The sarcastically adoring Amazon.com review is a time-honored bit of anti-consumerism dating back to the Three Wolf Moon T-shirt  and surely further than that. Now, it's Bic's turn to get savaged, as women (and some men) are flooding the Amazon.co.uk product page for "Bic for Her" pens with comically reverent five-star reviews, and some just-as-funny one-star ones. The pens—which are described right there in the technical specs as being "designed to fit comfortably in a woman's hand" with an "attractive barrel design available in pink and purple"—have been around for a while,  but this wave of backlash is just gathering steam. Check out some of the reviews below.
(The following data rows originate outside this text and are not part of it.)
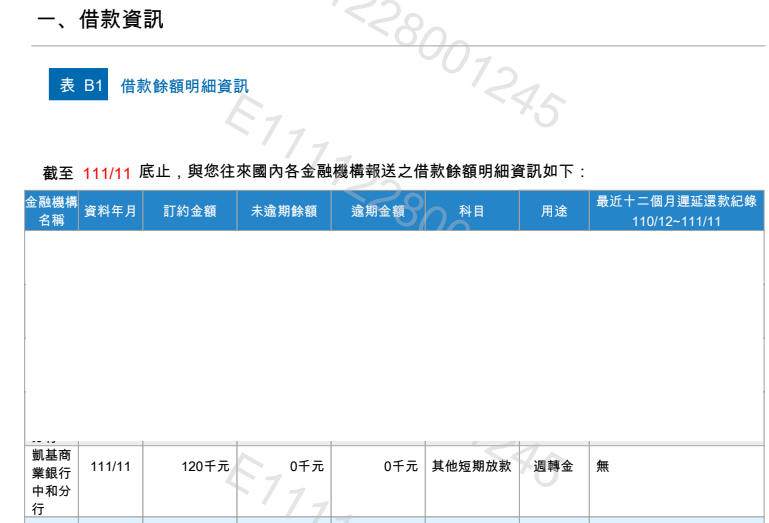Click the 凱基商業銀行中和分行 institution cell
Screen dimensions: 769x523
pyautogui.click(x=51, y=481)
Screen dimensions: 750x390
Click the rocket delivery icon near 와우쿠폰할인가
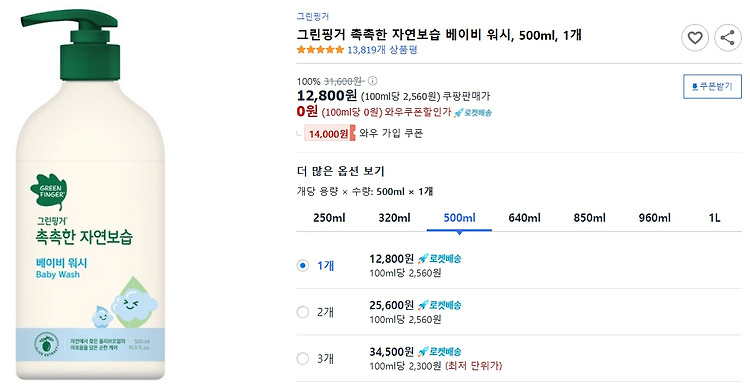[473, 112]
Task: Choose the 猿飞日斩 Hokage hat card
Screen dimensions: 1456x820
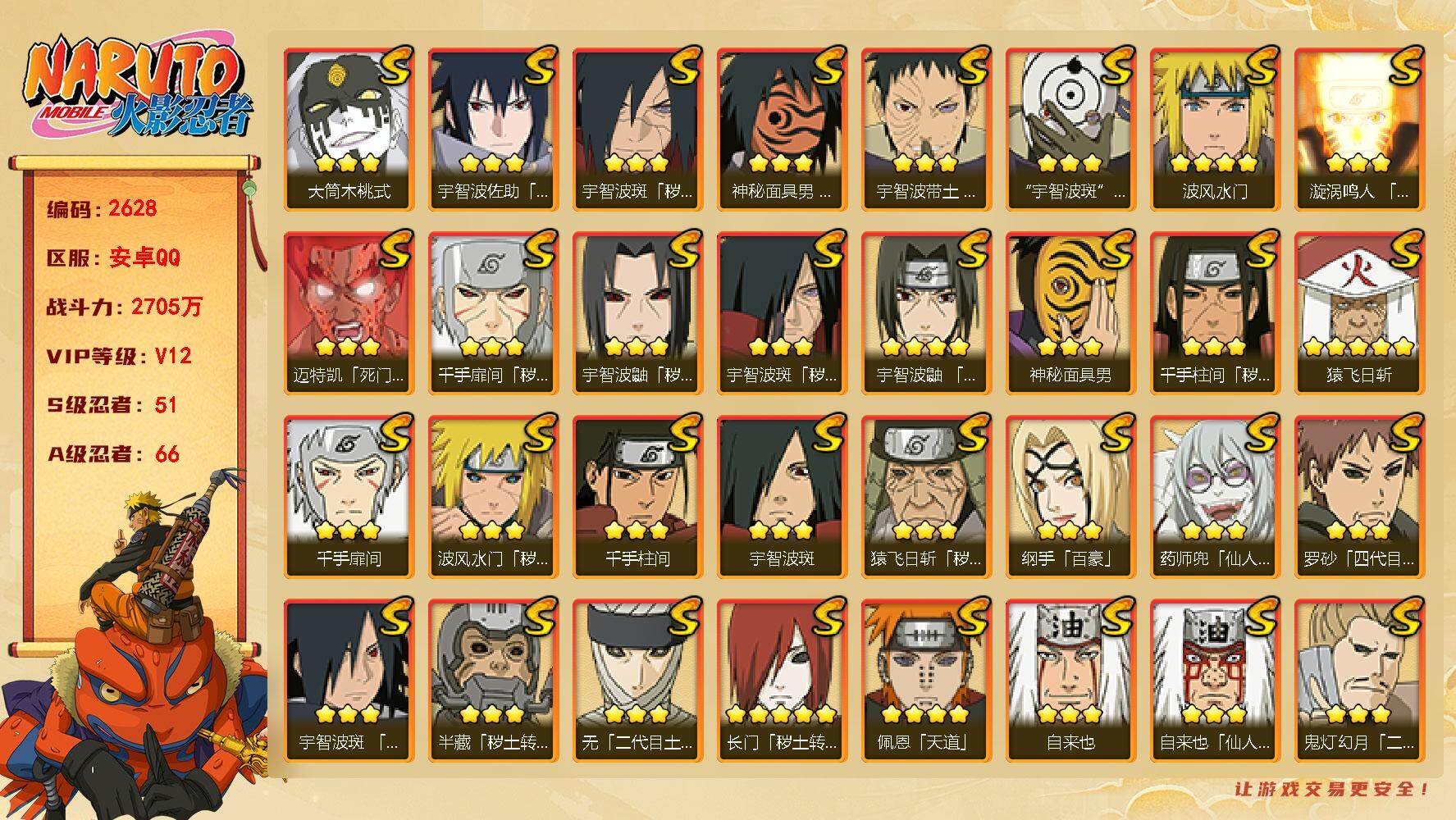Action: [x=1359, y=313]
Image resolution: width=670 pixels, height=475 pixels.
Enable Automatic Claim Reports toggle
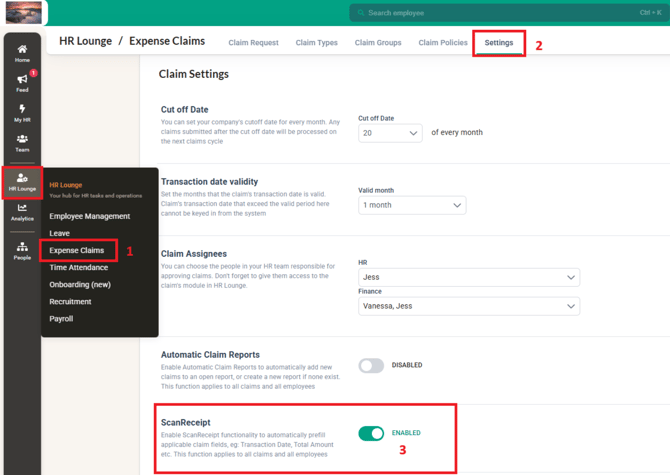click(371, 366)
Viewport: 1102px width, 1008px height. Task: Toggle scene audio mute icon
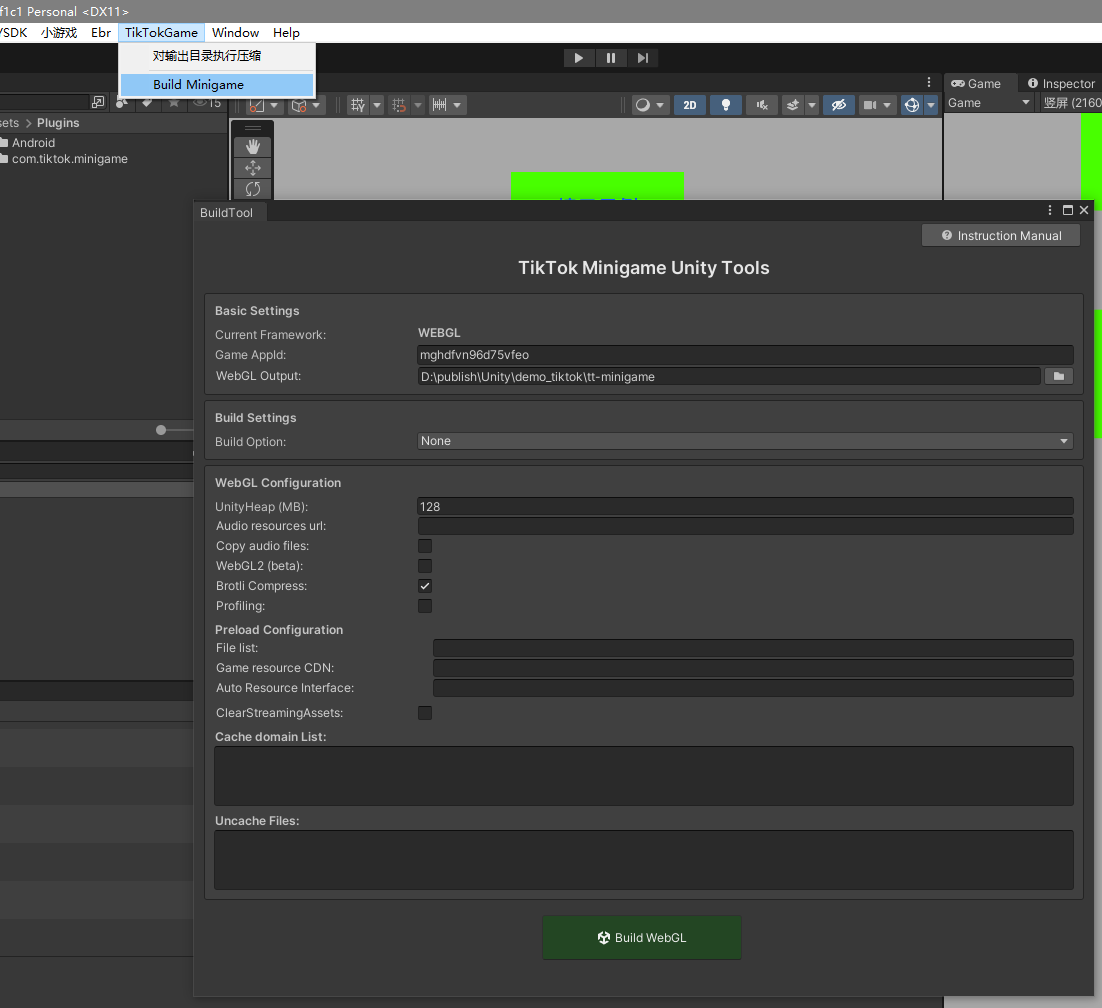(x=762, y=105)
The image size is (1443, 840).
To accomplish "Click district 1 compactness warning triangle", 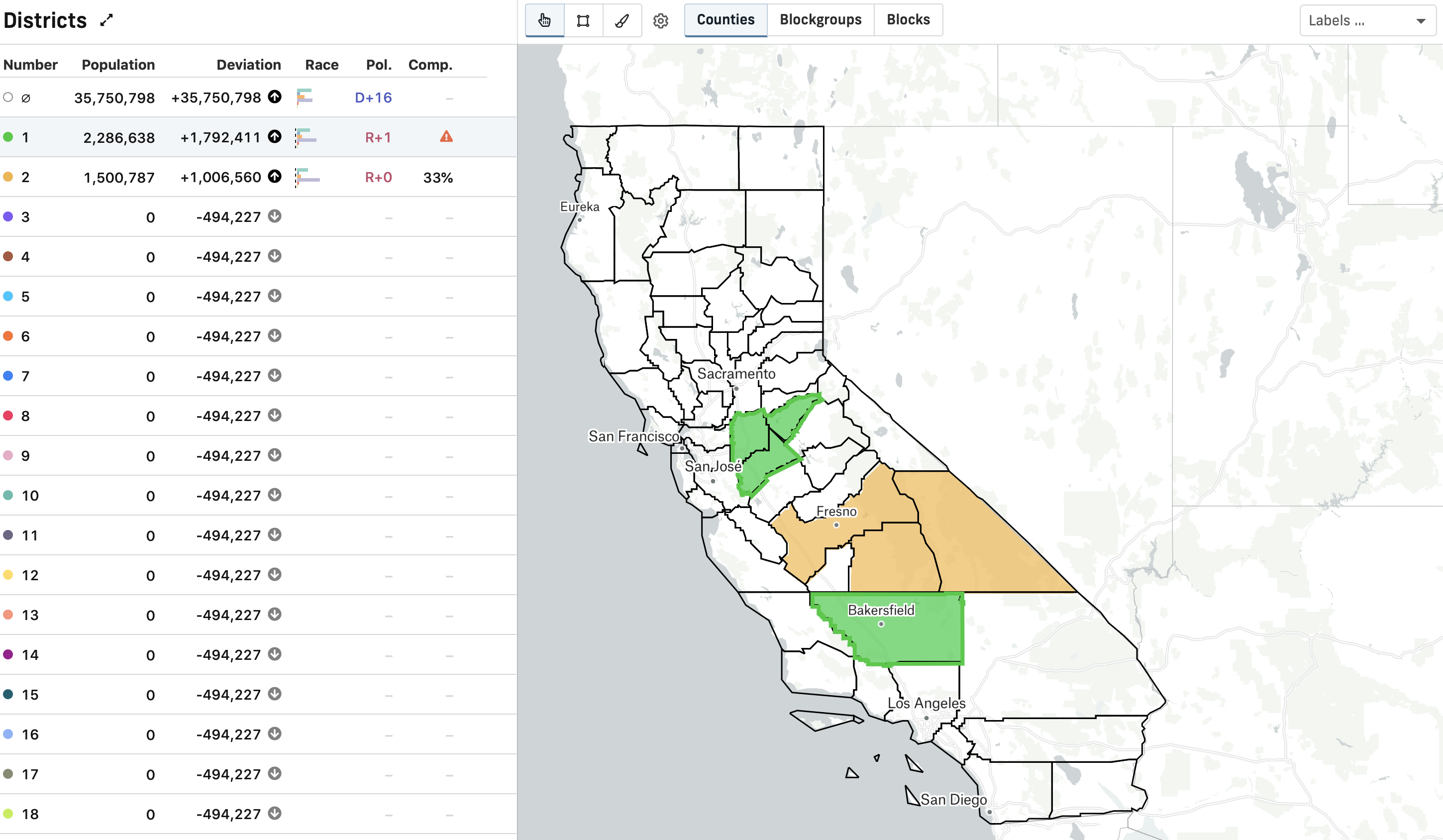I will click(x=446, y=137).
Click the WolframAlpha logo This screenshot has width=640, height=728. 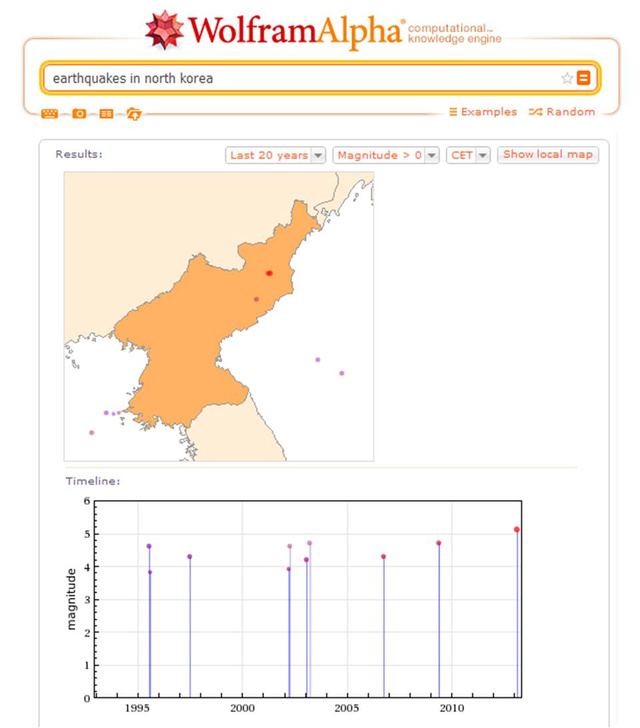click(275, 30)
And have a look at Bic for Her's U.S. Amazon page,  which is going down the same path. Via Jezebel. 
—When I saw these I just had to have them, so I asked my Husband to buy them for me. He refused, as he said that owning a pen might make me Think, and then have Ideas Of My Own. Then I might start to Write, which would take time away from my wifely duties such as Cooking, Cleaning, and Bearing Children. Of course he was Absolutely Right, none of these tasks require a pen, and so I have to give these one star.
—Oh. My. God. I've been doing it all wrong. There was me thinking I didn't need to worry about whether my writing implement sufficiently reflected my gender. Thank you so much Bic for showing me the error of my ways. Perhaps Bic will also bring out a new range of pink (or purple) feminine spanners, screwdrivers, electric drills and angle grinders so that I can carry out my job as a bicycle mechanic without further embarrassing myself? Luckily my male colleagues have managed to keep their disapproval of my use of their masculine tools to themselves. I'm so ashamed. And re-educated as to my place in society. Thanks again Bic!
—This pen is great. I bought it for all my female friends and relatives. It enabled them, finally, to write things (although they may not yet know to do so on paper; but you can only expect so much, really). I thought they were just a bit slow.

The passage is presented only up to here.